Aus einer Sammlung entnommene Daten
************

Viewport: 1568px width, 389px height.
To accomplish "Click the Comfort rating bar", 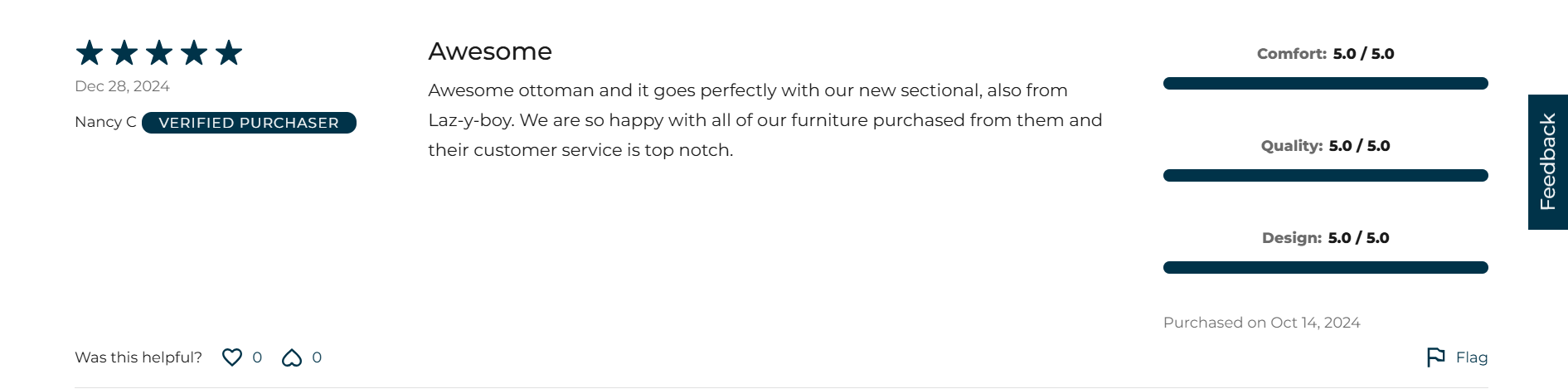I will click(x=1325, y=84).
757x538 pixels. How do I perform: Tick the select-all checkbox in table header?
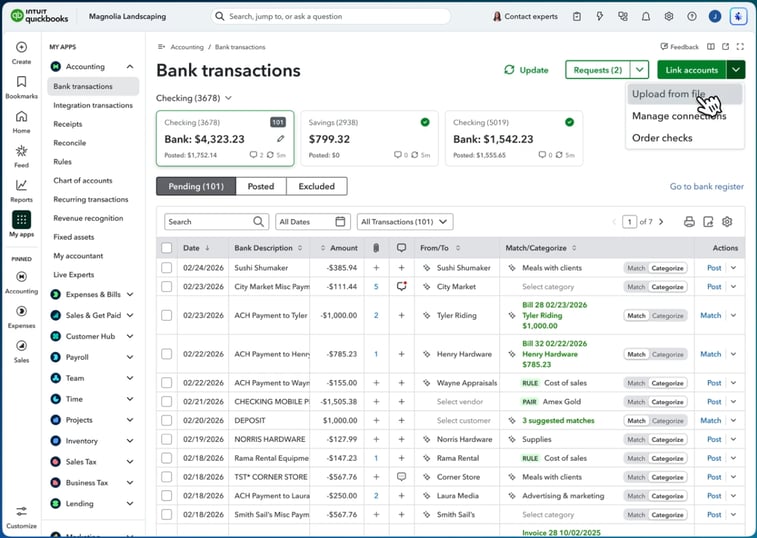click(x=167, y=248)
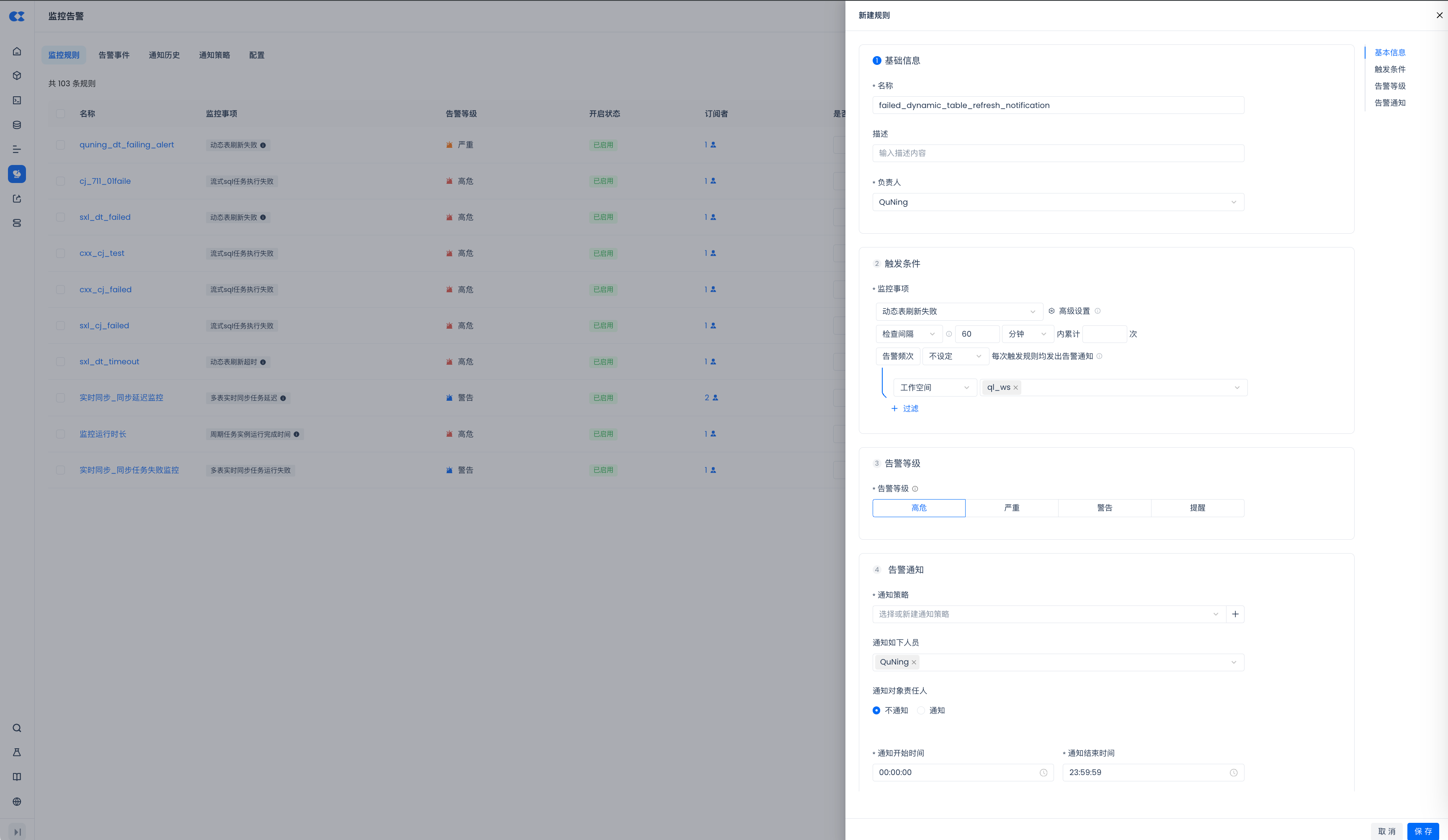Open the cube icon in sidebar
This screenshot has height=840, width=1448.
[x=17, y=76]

************

[AUFGABE] Kopiere die Daten ab der Zeile, die „757x538 pixels. How“ enthält, bis zu ihrem Ende wörtlich, beide Grenzen eingeschlossen. Lass die Bilder dabei weg.

[RICHTIGE AUSGABE]
757x538 pixels. How do I perform: Tick the select-all checkbox in table header?
click(x=167, y=248)
Open the cube icon in sidebar
This screenshot has height=840, width=1448.
[x=17, y=76]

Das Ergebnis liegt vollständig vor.